The man shrugged. “If you want it that way. What I want is help in getting off-planet. I’ll handle the reopening of my lines of supply myself. In return for this I can be of some help to you. I have contacts all over the Commonwealth.”

“You’d sell yourself away from your own race?” Arris spoke for the first time.

Rose responded. He laughed.

“Do you believe in souls, friend?”

“Naturally,” said Arris.

“Well, as far as forty Terran years ago, mine had been mortgaged several times over. Many races own a piece of me. A number have been trying to collect for years. I always stay one jump ahead of my un-friends. And my credit is excellent, which helps. I’m for bartering with anything that holds a convertible credit slip. That’s the only race I owe allegiance to, the race of figures in my account with the Bank of . . . but that needn’t concern you.”

“I believe it all, man. Suppose, though, that I still decide you are more valuable to me as this evening’s entrée than a man of business?”

“For a lizard, your symbospeech ain’t bad. I might choose to blackmail you into a formal promise. How sounds that?”

“Illogical. To blackmail one must be able to threaten. Prospective dinners rarely possess anything to threaten the diner with.”

“Well, I have what’s in this case.” Rose shifted the container in front of him.

Parquit sighed. This man was going to turn out to be a disappointment after all.

“Man, that case contains nothing of metal other than what is embodied in its basic construction. Nor anything of plastic, glass, wood, ceramic, nor any object of artificial construct greater than a few millimeters of your measurement. If it had, you’d never have been permitted past the landing point. Let alone into my personal presence. All you might do is throw it in my direction. You would be incinerated along with it before you could half complete the motion.”

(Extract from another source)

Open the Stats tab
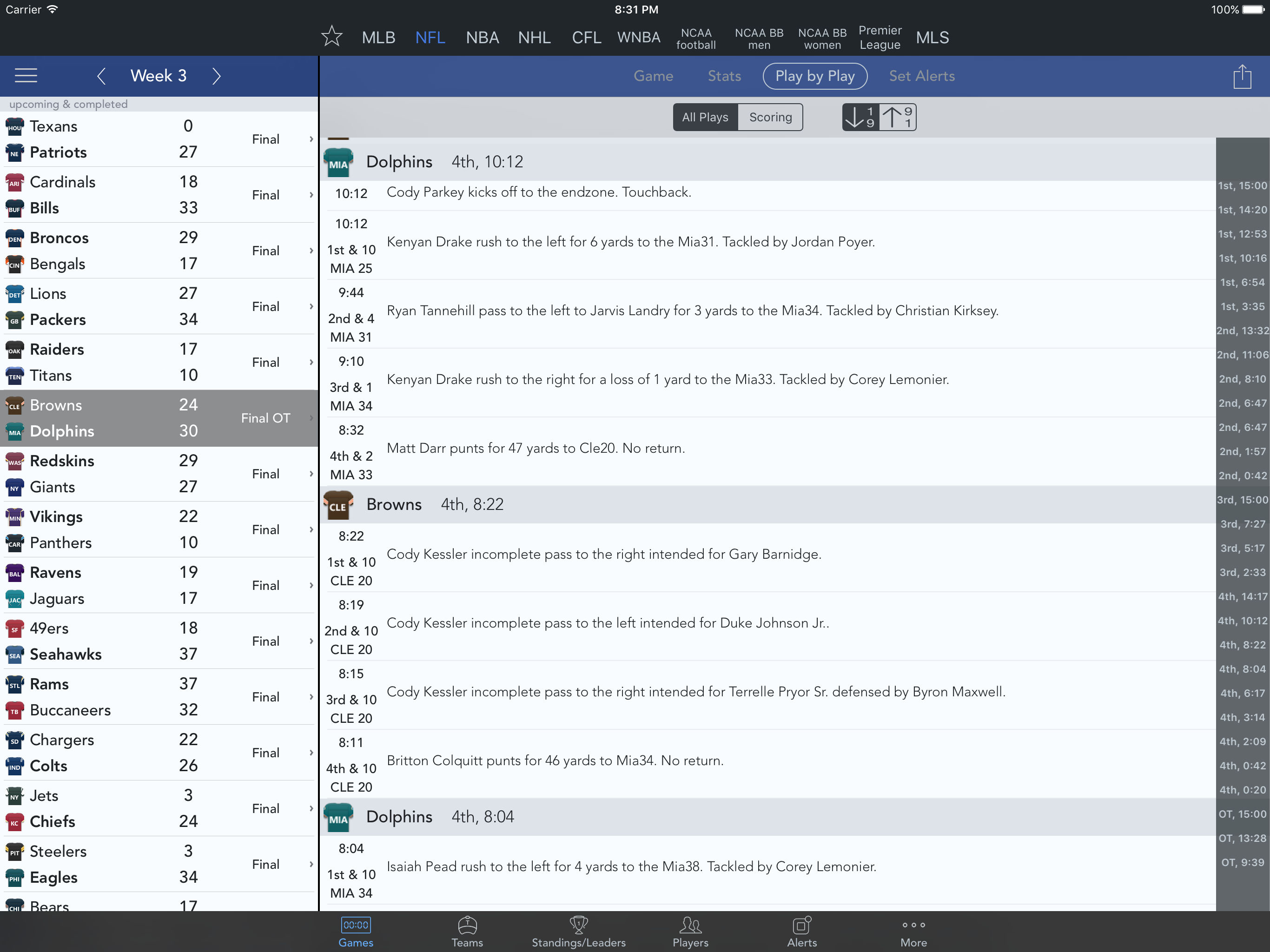click(724, 76)
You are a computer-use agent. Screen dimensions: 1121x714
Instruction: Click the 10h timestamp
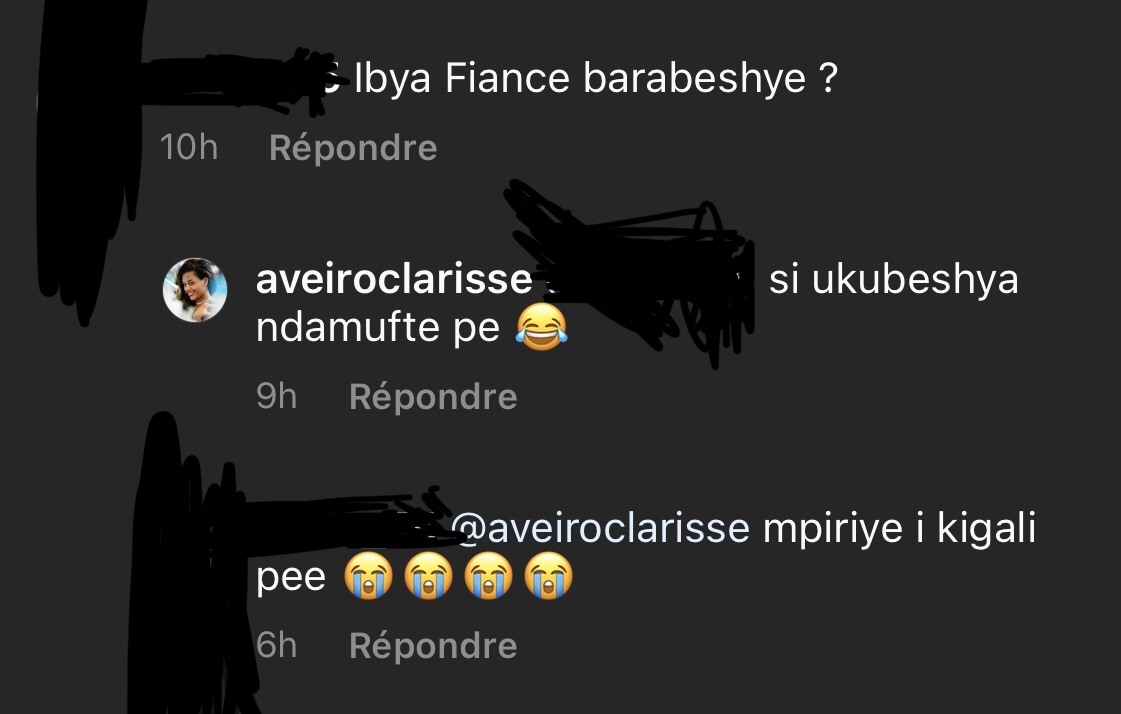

“Don’t doubt it. See Commander, what this case contains is a number of
kuysters
—your measurement—of the pure drug bloodhype, in powder form and under pressure. If I let go of this handle, this case will fairly explode from internal pressure. I think I’m too close to you for any destructive beam to be certain of destroying all the powder without killing you too. If the least of it, however tiny an amount, reaches you, you’ll be as hooked as the worst addict in the filthiest dive on Terra or Dust-Dune. Since I currently control the only supply in the known galaxy, you’ll die later than I will, but a good deal more uncomfortably. As will your companion,” Arris stiffened, “and anyone else who breathes it . . . I presume your air circulating system is efficient. You might consider your men. I might also remind you that if my intentions had been basically antagonistic, I could have safely released the dust at any time, if my object in coming here was to do you harm.”